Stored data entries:
###

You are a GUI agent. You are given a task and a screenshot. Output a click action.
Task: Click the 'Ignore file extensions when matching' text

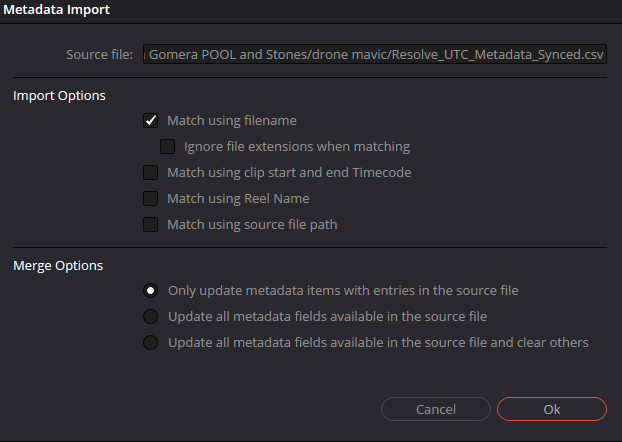pyautogui.click(x=297, y=147)
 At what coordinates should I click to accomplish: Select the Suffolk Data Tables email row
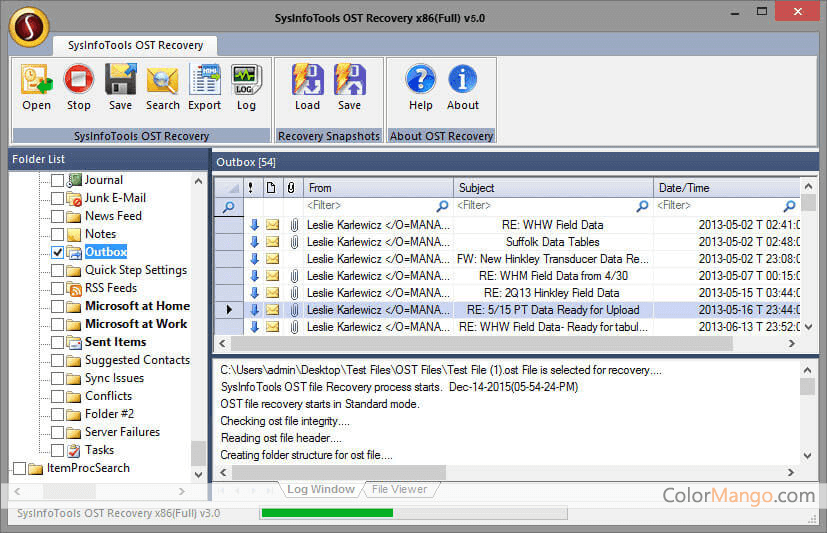552,242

###

Each entry above is to be duplicated exactly, and its pictures omitted.

### [EXERCISE RESULT]
You are a GUI agent. You are given a task and a screenshot. Output a click action.
Task: Click the 'Ignore file extensions when matching' text

pyautogui.click(x=297, y=147)
 At what coordinates should I click to accomplish: Select the Suffolk Data Tables email row
552,242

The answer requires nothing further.